Greens Pool is a sandy white beach with boulders on the south coast of Western Australia between Denmark and Walpole.
This sheltered area is part of William Bay National Park and has a sandy white beach ringed by large granite boulders that prevent the swell of the Southern Ocean reaching the shoreline.

The pool is roughly 560 m long from east to west and 290 m at its widest point from the beach to the protective rocks.

Early settlers of the region used the beach location for outings and picnics.

The area has a car park, viewing platform and toilet facility with a reasonably steep sandy path down to the beach.

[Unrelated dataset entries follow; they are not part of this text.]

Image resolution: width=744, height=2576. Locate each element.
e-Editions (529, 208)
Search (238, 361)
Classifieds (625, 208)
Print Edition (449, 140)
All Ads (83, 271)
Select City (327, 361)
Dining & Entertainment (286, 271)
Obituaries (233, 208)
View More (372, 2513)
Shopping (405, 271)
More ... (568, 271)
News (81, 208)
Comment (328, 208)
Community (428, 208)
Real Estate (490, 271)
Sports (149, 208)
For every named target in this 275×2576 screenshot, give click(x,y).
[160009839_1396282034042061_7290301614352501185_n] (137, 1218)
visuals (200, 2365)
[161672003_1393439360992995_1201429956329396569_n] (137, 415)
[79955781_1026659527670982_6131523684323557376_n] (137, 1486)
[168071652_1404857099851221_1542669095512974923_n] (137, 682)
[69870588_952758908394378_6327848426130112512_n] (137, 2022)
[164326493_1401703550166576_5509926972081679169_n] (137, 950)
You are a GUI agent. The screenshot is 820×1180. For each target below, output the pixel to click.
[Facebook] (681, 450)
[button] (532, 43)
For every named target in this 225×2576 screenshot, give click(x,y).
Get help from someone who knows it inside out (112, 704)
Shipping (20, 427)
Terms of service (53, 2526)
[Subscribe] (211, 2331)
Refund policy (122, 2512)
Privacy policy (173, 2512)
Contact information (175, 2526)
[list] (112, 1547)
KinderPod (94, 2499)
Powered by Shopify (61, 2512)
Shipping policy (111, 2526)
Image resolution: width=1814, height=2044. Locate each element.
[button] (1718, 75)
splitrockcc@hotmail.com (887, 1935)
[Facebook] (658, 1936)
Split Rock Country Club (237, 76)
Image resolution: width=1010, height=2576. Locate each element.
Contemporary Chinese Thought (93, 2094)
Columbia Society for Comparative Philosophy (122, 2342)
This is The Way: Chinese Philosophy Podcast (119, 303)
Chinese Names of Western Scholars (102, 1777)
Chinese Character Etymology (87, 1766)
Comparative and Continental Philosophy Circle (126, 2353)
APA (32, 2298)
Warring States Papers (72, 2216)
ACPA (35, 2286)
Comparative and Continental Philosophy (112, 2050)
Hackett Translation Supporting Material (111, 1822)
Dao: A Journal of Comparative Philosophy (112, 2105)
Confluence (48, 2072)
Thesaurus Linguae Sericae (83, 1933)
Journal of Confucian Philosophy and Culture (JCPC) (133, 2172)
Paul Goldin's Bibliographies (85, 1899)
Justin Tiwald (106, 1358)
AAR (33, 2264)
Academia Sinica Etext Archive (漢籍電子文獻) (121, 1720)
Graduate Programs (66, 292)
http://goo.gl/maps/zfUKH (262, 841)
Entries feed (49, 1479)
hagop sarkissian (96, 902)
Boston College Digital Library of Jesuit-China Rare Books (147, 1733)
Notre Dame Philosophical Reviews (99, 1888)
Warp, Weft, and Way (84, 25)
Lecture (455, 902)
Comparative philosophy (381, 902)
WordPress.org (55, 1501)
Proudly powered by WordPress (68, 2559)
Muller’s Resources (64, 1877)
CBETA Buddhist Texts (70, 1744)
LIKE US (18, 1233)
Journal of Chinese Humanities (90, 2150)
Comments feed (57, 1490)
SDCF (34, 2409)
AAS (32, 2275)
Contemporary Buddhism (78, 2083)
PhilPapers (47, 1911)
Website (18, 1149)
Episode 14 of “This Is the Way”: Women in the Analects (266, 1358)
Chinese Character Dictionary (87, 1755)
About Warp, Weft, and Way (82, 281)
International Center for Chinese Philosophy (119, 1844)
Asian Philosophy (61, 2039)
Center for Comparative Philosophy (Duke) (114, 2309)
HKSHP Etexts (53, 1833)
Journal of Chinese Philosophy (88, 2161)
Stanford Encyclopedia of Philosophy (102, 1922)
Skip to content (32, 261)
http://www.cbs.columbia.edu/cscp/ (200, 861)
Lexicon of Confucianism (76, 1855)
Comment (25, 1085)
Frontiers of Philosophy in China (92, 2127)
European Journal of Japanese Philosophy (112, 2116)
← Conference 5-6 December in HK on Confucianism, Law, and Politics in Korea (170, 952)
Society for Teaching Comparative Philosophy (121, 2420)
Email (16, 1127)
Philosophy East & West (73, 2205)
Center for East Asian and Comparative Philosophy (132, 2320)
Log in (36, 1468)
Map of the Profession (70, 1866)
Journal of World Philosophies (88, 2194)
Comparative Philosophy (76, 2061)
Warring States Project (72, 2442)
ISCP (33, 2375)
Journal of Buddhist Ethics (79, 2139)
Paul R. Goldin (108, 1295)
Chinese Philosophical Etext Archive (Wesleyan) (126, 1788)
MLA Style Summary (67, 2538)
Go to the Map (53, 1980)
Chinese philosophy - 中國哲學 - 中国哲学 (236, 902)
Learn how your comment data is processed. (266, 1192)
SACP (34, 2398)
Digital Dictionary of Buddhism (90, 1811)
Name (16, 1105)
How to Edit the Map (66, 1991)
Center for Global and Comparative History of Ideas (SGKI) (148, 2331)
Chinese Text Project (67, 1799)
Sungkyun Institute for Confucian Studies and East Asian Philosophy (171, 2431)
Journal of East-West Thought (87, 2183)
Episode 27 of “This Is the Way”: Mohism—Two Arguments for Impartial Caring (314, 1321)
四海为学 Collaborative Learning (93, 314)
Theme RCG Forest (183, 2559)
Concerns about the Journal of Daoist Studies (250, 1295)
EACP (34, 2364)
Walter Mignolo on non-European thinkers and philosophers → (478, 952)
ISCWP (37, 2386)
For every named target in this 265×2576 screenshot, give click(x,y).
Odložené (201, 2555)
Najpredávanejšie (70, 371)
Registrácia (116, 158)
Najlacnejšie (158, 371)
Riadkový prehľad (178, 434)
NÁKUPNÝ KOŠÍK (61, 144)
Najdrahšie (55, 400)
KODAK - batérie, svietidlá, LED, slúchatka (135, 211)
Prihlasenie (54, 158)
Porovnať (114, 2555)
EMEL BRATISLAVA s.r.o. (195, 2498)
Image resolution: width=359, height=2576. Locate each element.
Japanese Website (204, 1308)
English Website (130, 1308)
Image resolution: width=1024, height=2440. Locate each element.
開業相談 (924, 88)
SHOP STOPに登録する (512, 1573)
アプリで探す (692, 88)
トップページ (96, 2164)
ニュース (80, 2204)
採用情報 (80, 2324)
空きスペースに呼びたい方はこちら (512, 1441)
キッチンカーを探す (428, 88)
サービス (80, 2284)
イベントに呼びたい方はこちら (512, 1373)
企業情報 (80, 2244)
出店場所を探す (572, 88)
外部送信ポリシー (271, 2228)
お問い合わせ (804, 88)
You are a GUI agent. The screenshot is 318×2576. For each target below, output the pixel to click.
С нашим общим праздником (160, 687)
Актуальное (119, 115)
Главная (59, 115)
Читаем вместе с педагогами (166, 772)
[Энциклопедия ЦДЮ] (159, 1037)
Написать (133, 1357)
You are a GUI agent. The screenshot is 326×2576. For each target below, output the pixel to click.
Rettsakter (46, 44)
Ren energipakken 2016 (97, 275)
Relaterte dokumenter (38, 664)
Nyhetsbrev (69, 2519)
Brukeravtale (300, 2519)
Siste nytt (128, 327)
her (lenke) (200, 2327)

The granitic rocks along much of the south coast formed 1.5 billion years ago, placing them among some of the oldest rocks in the world. As the Australian continent collided with Antarctica, the rocks along the south coast became part of the Albany-Fraser Orogen, and 600 million years ago the area was a massive mountain range. The mountains eroded away long ago and the remaining rocks were once deep down in the base of the range. The high pressures and temperatures these rocks experienced during the mountain building event caused them to melt then recrystallise, forming granitic gneisses and migmatites, which are referred to as granites.

The pool is a popular tourist attraction within the National Park; in 1993-1994 the park had 110,000 visitors, and in 2011-2012 the park had some 218,105 visitors. In 2020, Greens Pool was ranked 13 in TripAdvisor's Top 25 Beaches in the South Pacific

Greens Pool was named to honour Police Inspector John Green, who was originally a farmer in Denmark. His son, Victor Green, drowned in nearby Wilson Inlet in 1922, and often used to fish at the pool. It was originally known as Green's Pool but the Lands Department dropped the apostrophe for many place names although the letter "s" was retained. Robert Byleveld constructed the first track to Greens Pool in the early 1920s when most of William Bay was inaccessible and visited infrequently.

Many species of fish inhabit the area, including; estuary cobbler, southern garfish, species of flathead, southern blue devil, King George whiting, skipjack trevally and Australian herring.